═════ DATA EXCERPTS ═════

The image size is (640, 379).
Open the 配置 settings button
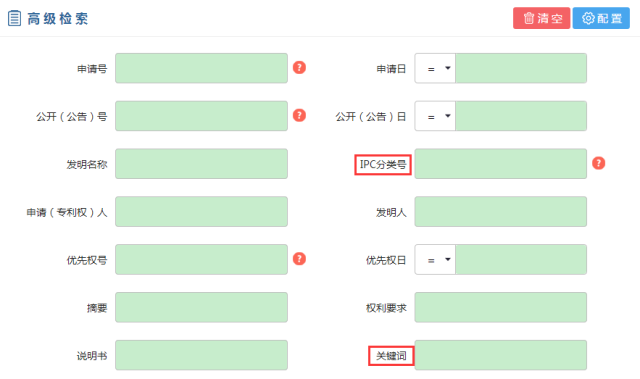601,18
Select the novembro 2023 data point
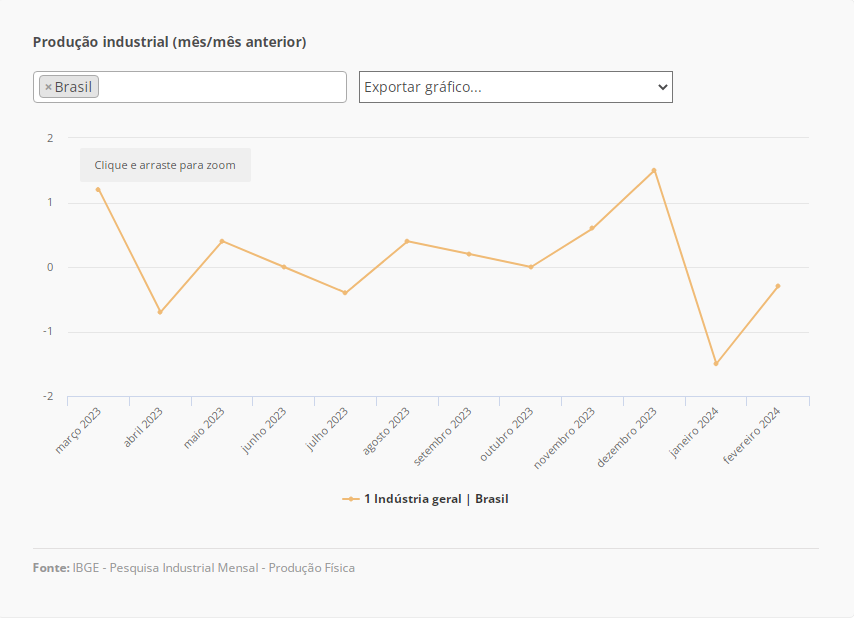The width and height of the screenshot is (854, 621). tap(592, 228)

═════
═════ DATA EXCERPTS ═════

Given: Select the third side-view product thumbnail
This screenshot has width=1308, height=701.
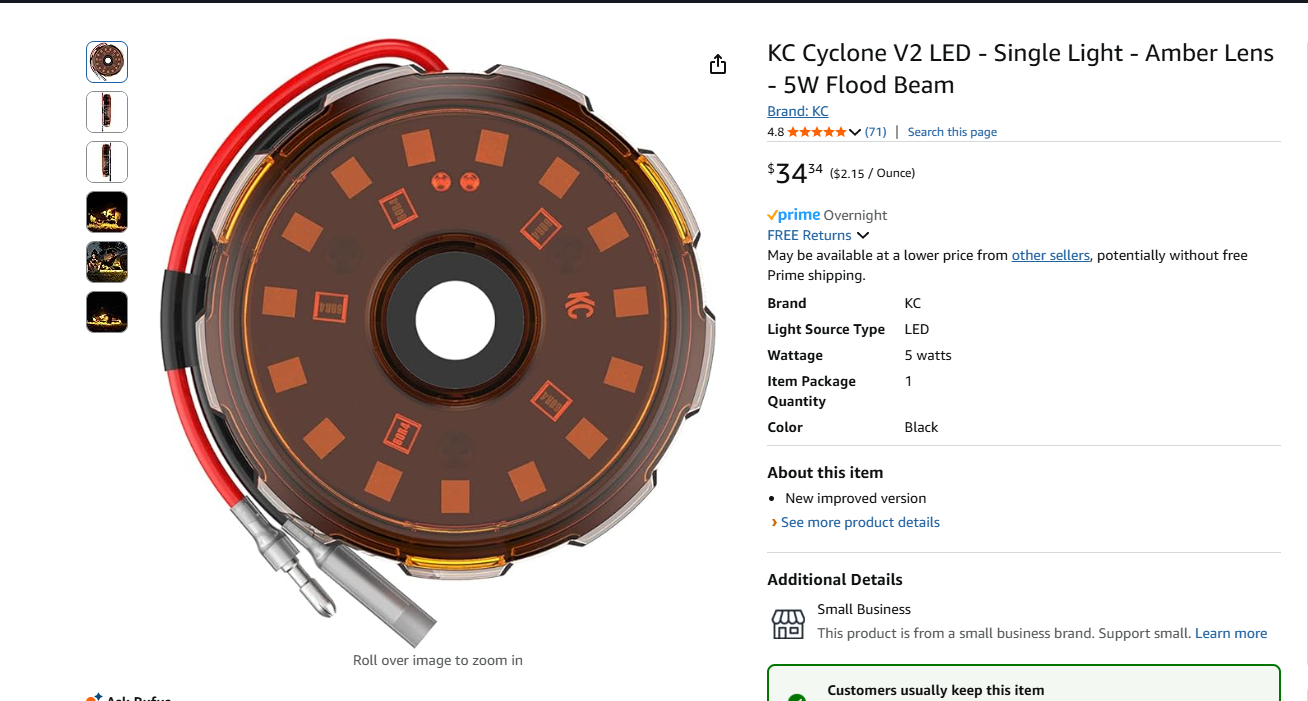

═════
═════ DATA EXCERPTS ═════

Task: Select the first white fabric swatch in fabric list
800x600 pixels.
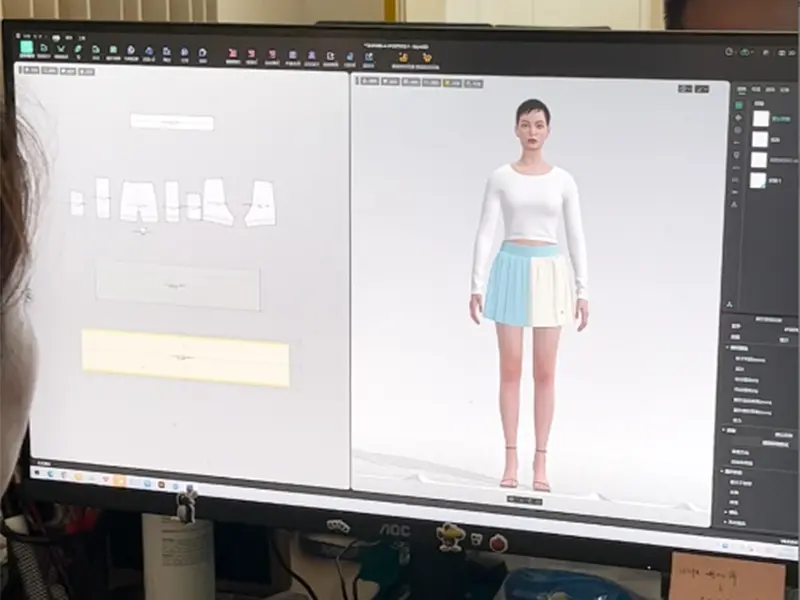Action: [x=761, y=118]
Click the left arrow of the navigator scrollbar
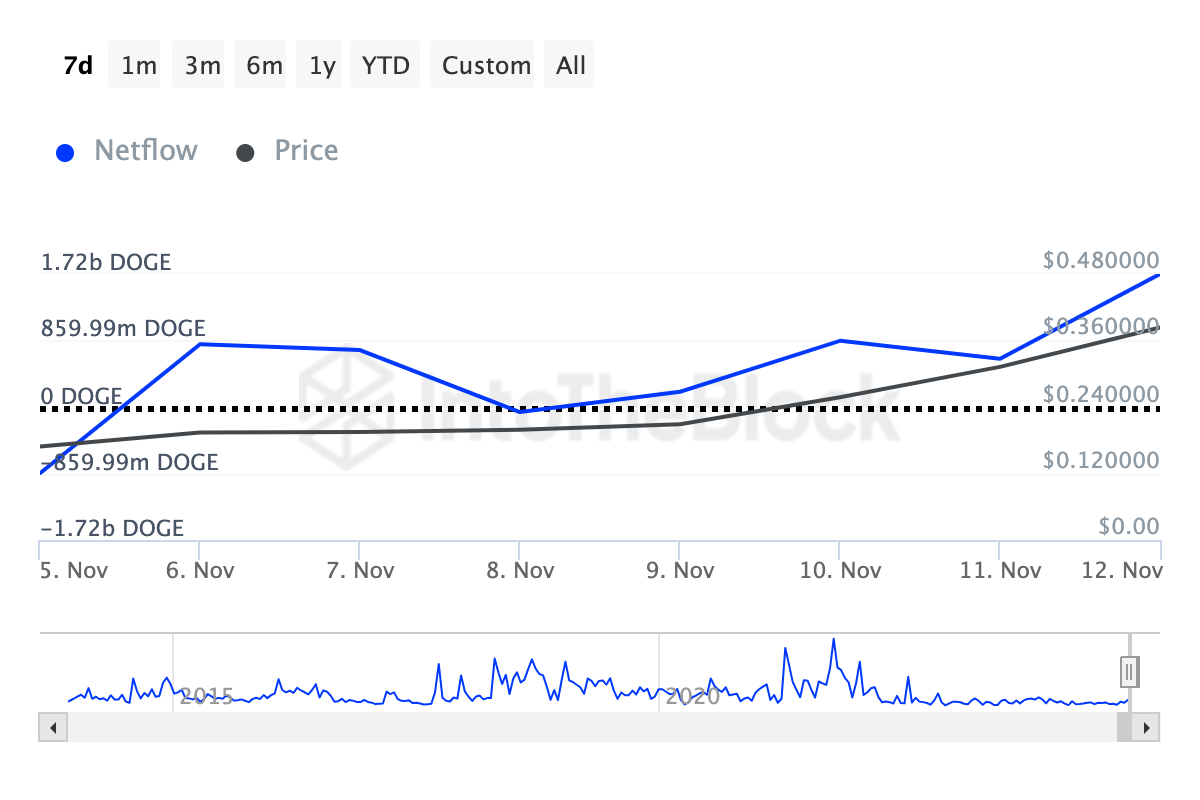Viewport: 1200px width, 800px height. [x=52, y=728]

═════

* [WHAT IS NEEDED]: Output the lines above between the one holding "Given: Select the" and the one holding "This screenshot has width=1308, height=701.", inclusive, with nothing before or after them.

* [WRITTEN RESPONSE]:
Given: Select the third side-view product thumbnail
This screenshot has width=1308, height=701.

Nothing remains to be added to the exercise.